» **Extract to read**
Codepath

Sorting Pearls by Size

Unit 8 Session 2 Standard (Click for link to problem statements)

Unit 8 Session 2 Advanced (Click for link to problem statements)

Problem Highlights

  • 💡 Difficulty: Medium
  • Time to complete: 20-25 mins
  • 🛠️ Topics: Trees, Binary Search Trees, Inorder Traversal

1: U-nderstand

Understand what the interviewer is asking for by using test cases and questions about the problem.

  • Established a set (2-3) of test cases to verify their own solution later.
  • Established a set (1-2) of edge cases to verify their solution handles complexities.
  • Have fully understood the problem and have no clarifying questions.
  • Have you verified any Time/Space Constraints for this problem?
  • What is the structure of the tree?
    • The tree is a Binary Search Tree (BST) where each node represents the size of a pearl.
  • What operation needs to be performed?
    • The function needs to traverse the BST and return a sorted list of pearl sizes from smallest to largest.
  • What should be returned?
    • The function should return a list of pearl sizes sorted in ascending order.
HAPPY CASE
Input: pearls = Pearl(3, Pearl(1, None, Pearl(2)), Pearl(5, Pearl(4), Pearl(8)))
Output: [1, 2, 3, 4, 5, 8]
Explanation: The pearls are sorted in ascending order using an inorder traversal.

» **Stored records**
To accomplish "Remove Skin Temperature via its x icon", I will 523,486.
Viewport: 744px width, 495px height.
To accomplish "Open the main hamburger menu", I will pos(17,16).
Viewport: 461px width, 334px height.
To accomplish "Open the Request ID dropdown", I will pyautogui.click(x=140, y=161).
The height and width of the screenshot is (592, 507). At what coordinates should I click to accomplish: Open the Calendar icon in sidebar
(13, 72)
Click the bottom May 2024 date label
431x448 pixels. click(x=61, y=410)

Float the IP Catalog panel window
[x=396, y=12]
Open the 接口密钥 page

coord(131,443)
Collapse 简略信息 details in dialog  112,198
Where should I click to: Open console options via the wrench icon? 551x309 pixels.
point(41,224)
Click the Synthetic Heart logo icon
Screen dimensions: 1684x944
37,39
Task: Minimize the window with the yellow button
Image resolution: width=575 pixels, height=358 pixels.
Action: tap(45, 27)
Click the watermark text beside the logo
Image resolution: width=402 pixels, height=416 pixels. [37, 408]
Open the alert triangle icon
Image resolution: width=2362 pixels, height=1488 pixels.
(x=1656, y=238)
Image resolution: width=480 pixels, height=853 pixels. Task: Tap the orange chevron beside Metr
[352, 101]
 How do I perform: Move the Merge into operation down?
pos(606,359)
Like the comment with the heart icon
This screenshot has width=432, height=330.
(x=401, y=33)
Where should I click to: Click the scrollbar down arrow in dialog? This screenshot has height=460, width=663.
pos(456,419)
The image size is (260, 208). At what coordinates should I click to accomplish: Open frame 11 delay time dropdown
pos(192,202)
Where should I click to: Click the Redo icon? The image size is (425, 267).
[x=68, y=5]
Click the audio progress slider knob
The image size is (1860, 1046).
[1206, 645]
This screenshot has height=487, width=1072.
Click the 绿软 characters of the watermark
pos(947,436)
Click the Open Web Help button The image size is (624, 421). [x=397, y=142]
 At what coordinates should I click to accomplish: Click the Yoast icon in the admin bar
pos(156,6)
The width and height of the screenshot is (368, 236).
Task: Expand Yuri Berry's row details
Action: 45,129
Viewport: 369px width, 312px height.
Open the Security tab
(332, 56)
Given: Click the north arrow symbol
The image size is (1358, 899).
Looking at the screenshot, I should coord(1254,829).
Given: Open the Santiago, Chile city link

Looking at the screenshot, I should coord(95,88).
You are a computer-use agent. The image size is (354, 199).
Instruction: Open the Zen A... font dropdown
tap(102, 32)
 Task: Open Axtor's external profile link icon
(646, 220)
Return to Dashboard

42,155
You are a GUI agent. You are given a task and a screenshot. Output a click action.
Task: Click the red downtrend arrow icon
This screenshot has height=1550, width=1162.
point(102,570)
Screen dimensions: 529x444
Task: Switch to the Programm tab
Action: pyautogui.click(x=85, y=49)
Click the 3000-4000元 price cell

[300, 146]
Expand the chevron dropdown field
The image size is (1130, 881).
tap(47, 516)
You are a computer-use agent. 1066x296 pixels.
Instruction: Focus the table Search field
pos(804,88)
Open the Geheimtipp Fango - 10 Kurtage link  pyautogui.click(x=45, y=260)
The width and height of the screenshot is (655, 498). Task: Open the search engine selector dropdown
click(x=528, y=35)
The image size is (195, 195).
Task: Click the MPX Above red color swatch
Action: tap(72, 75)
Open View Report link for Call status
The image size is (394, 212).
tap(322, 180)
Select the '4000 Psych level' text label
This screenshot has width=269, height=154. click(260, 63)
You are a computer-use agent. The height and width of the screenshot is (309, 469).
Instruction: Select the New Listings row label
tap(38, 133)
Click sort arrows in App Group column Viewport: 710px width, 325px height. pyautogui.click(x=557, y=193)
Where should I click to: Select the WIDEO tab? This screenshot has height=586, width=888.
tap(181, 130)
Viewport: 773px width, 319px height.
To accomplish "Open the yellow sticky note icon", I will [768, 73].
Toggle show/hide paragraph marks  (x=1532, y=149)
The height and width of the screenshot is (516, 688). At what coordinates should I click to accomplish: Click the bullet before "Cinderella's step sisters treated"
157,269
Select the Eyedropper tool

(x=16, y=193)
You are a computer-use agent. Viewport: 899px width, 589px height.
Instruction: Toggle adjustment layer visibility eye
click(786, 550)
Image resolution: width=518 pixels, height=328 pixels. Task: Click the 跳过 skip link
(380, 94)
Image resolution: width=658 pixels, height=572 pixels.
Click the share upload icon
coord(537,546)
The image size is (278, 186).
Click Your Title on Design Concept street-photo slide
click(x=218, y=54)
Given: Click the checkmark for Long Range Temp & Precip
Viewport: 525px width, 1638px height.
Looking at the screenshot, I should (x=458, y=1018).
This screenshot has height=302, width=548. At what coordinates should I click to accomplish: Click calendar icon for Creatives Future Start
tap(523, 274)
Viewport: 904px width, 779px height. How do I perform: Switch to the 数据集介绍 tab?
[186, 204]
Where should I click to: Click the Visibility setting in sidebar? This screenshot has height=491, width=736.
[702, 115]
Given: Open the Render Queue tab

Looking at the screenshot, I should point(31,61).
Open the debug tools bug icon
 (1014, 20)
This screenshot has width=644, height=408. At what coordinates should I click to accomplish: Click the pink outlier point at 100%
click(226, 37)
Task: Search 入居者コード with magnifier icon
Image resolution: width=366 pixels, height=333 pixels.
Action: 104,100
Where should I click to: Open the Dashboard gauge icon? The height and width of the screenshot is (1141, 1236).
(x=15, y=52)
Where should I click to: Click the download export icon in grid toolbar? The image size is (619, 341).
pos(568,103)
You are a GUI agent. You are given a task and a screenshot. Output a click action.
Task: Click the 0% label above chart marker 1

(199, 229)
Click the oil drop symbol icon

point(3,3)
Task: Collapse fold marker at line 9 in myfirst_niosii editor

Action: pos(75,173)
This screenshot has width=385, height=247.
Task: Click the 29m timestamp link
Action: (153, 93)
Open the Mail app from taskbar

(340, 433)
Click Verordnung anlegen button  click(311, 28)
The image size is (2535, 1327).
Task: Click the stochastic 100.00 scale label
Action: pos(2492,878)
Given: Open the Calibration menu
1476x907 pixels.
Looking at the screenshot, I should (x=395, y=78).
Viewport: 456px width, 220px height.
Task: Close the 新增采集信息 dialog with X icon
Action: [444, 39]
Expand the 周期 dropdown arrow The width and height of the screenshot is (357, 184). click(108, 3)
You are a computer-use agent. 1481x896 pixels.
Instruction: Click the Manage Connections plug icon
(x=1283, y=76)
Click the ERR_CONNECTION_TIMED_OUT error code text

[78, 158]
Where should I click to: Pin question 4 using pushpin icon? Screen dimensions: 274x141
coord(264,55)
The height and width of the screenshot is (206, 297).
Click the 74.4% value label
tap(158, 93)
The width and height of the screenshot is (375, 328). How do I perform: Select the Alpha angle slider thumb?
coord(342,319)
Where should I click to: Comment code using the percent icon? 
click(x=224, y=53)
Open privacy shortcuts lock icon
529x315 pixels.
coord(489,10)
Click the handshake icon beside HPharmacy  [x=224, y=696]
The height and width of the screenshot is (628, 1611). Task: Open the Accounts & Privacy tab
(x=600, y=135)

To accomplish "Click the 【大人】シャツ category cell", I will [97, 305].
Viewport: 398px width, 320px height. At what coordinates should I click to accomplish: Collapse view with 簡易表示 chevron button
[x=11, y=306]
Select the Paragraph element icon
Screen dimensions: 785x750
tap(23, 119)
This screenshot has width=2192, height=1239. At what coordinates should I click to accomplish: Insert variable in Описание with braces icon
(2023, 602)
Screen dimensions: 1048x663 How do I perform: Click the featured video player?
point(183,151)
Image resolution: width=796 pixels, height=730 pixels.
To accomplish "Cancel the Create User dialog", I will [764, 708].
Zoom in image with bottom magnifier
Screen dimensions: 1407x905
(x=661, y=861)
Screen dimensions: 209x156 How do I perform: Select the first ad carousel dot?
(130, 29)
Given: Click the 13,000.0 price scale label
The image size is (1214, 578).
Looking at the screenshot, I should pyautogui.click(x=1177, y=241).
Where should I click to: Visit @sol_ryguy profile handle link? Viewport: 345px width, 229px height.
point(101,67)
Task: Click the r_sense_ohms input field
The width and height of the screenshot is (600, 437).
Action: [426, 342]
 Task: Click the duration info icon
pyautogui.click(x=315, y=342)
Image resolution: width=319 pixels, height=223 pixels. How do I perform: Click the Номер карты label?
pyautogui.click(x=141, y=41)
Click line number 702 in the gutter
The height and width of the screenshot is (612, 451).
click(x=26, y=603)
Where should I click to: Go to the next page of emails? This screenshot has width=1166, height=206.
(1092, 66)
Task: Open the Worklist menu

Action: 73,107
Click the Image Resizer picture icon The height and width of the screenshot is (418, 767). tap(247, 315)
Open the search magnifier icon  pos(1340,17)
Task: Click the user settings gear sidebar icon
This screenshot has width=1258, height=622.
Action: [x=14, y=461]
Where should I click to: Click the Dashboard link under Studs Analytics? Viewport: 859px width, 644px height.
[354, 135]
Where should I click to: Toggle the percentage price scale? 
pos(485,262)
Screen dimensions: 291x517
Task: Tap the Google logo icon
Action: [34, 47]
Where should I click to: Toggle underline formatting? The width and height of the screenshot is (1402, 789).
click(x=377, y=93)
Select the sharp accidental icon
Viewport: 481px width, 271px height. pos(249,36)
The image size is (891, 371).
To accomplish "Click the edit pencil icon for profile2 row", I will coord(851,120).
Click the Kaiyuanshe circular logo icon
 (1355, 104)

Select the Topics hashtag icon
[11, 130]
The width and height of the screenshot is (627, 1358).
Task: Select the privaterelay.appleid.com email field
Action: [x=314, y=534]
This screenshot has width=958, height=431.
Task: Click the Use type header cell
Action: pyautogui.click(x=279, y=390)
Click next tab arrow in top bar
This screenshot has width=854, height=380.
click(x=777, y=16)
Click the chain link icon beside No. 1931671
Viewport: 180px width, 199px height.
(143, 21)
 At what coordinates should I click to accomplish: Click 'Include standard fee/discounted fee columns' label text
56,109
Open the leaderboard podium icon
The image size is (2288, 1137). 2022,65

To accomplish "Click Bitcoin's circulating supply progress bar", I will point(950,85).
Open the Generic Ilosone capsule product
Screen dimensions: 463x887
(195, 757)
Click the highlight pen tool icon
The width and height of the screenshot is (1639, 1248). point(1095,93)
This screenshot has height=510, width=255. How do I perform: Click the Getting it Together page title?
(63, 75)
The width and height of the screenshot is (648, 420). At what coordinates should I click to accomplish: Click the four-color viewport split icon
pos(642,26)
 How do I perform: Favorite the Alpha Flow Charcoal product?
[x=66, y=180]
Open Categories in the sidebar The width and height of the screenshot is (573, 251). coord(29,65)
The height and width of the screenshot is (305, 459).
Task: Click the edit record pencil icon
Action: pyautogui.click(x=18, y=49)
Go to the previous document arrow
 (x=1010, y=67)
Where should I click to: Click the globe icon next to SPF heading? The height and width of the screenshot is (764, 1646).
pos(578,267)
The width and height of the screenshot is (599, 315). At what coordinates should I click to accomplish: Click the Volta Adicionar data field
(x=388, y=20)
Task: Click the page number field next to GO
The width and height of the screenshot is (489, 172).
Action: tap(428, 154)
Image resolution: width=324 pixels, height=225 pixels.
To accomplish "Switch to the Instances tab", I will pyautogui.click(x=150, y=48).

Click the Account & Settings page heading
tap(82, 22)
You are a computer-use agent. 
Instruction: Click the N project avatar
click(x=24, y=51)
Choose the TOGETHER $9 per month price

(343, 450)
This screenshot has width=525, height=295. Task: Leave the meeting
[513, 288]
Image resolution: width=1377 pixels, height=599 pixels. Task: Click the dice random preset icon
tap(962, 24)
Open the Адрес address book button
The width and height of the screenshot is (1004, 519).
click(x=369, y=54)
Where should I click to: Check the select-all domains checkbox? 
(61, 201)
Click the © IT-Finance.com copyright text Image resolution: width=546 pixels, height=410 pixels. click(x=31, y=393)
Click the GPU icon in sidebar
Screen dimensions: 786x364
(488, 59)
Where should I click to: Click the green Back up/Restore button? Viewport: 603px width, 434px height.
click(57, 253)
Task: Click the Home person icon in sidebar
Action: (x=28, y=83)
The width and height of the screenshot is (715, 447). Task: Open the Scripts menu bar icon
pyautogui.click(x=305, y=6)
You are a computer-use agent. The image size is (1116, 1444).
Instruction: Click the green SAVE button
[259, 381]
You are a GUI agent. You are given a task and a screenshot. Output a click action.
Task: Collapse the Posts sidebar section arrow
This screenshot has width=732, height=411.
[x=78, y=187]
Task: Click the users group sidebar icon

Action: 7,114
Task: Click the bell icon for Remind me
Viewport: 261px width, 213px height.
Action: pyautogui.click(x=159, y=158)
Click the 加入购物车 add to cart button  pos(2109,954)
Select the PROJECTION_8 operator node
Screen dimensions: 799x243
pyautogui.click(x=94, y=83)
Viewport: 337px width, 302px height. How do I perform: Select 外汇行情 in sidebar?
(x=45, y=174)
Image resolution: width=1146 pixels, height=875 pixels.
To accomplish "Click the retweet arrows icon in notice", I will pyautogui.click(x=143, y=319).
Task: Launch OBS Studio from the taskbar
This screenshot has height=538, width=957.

» **Stated goal**
According to the pearl-sorting problem page, what is the estimated time to complete the problem? The records are drawn from a different source.

» **Completed task**
20-25 minutes.